Please extract every line in the rows below that contains the string "width".

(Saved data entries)
——
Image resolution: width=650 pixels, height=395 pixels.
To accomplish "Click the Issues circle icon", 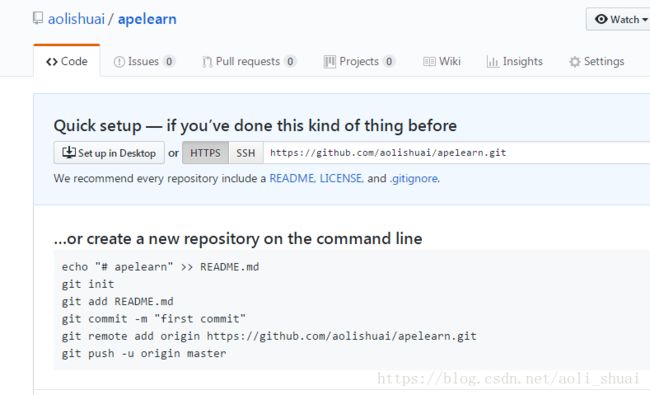I will pyautogui.click(x=119, y=62).
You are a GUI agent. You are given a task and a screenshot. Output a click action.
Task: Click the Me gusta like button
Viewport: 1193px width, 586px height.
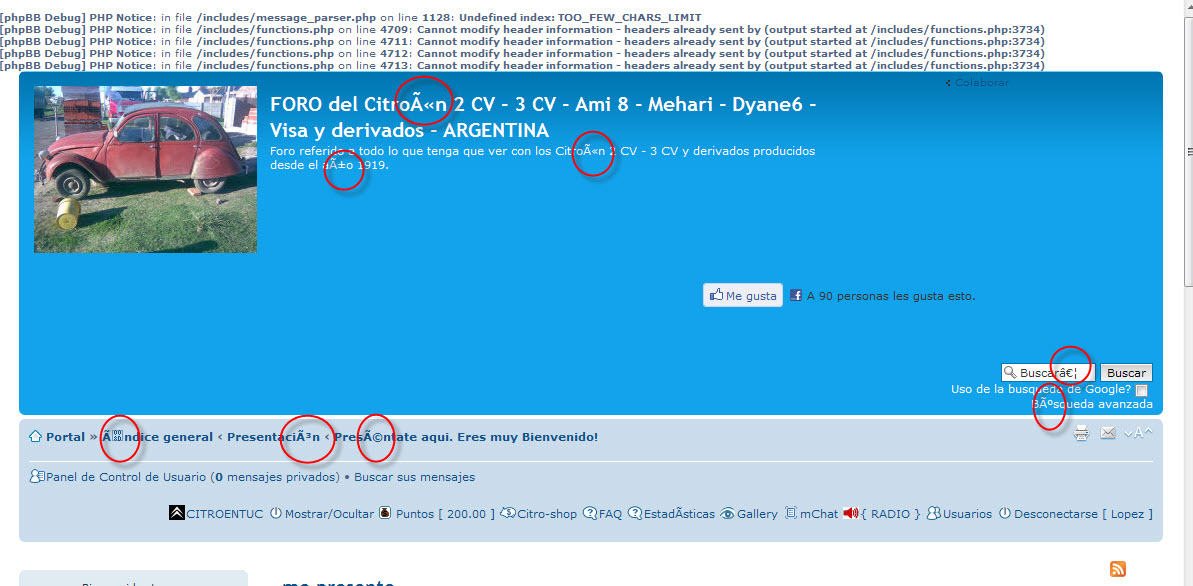(743, 296)
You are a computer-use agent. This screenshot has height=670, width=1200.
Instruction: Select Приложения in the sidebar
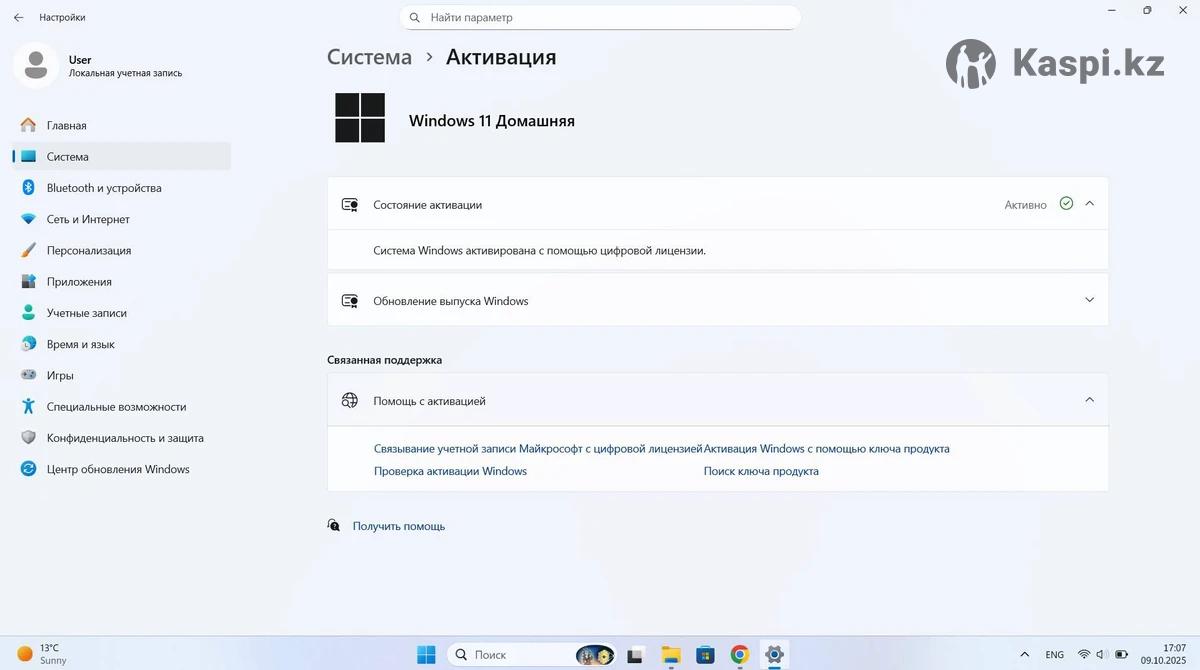coord(78,282)
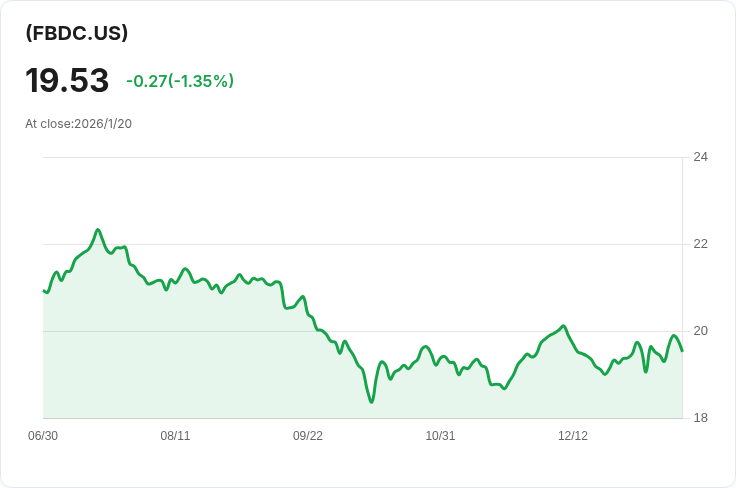Screen dimensions: 736x488
Task: Click the chart line's rightmost end point
Action: point(682,350)
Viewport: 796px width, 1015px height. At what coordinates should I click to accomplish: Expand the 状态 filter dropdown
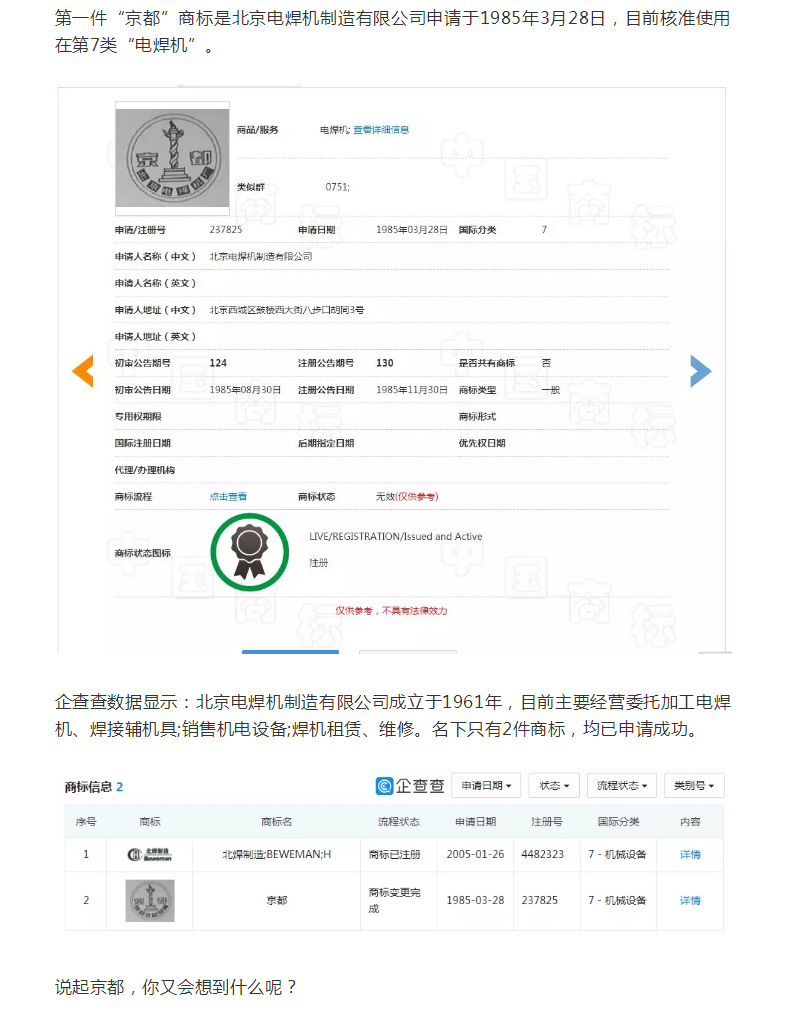coord(554,786)
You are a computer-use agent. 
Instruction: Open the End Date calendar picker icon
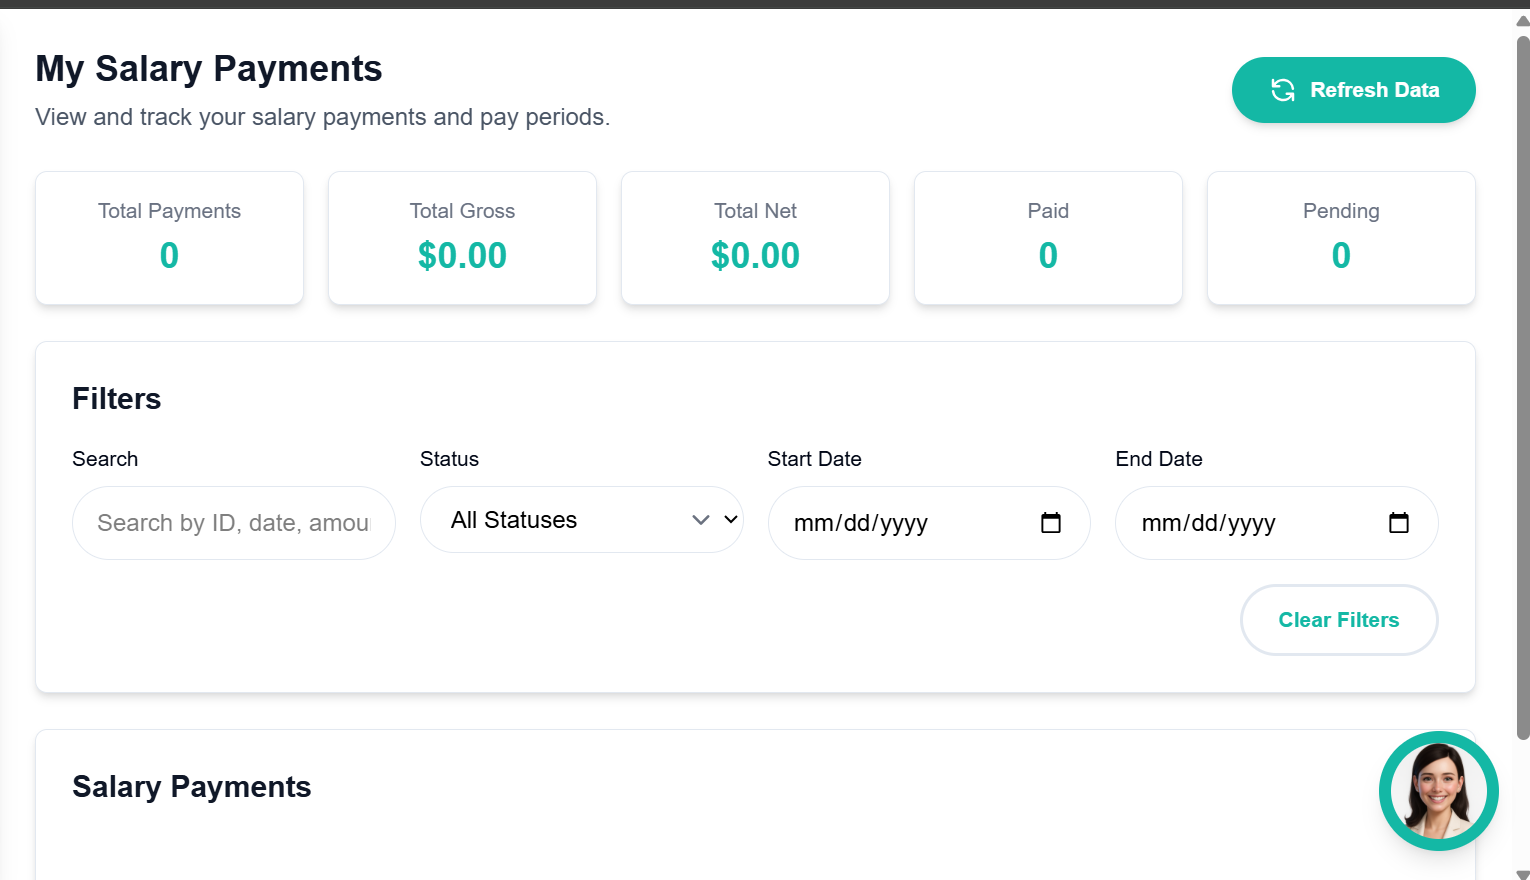pyautogui.click(x=1399, y=522)
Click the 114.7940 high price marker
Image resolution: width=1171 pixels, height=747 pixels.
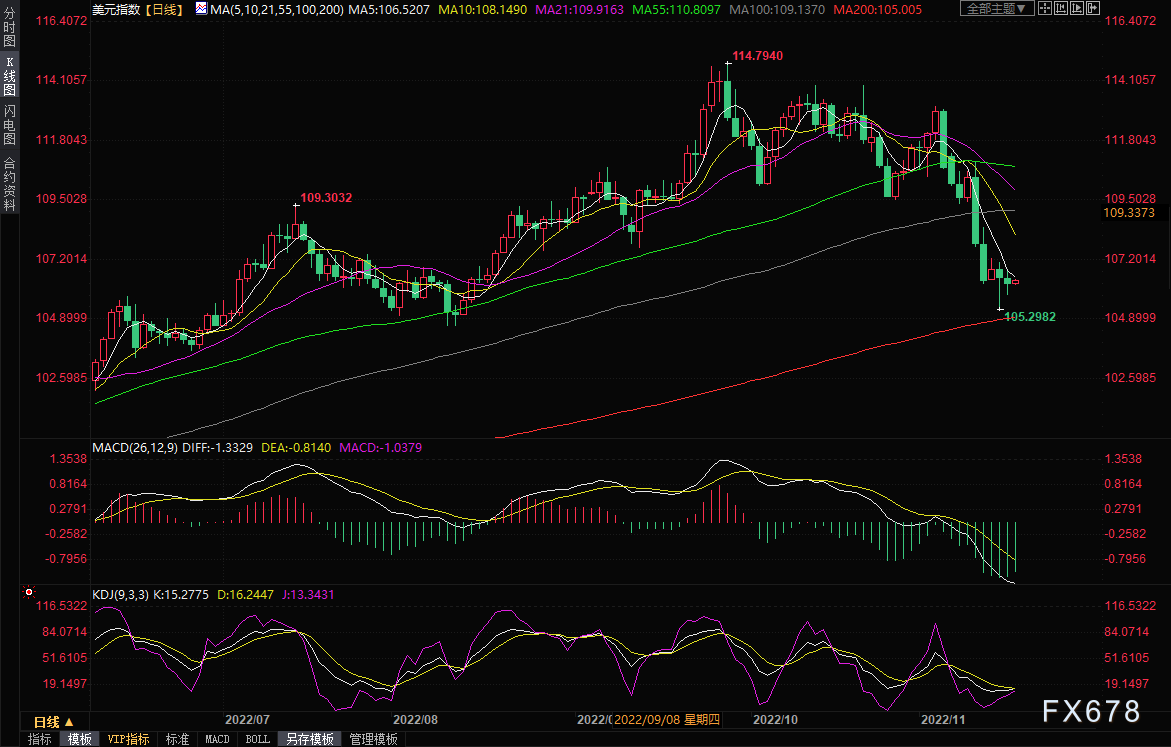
——
#### [RESULT]
Image resolution: width=650 pixels, height=395 pixels.
Viewport: 1193px width, 586px height.
You are a computer-use agent. This screenshot has height=670, width=1200.
Viewport: 796px width, 1015px height. At what coordinates should I click to accomplish: Expand the 状态 filter dropdown
Image resolution: width=1171 pixels, height=747 pixels.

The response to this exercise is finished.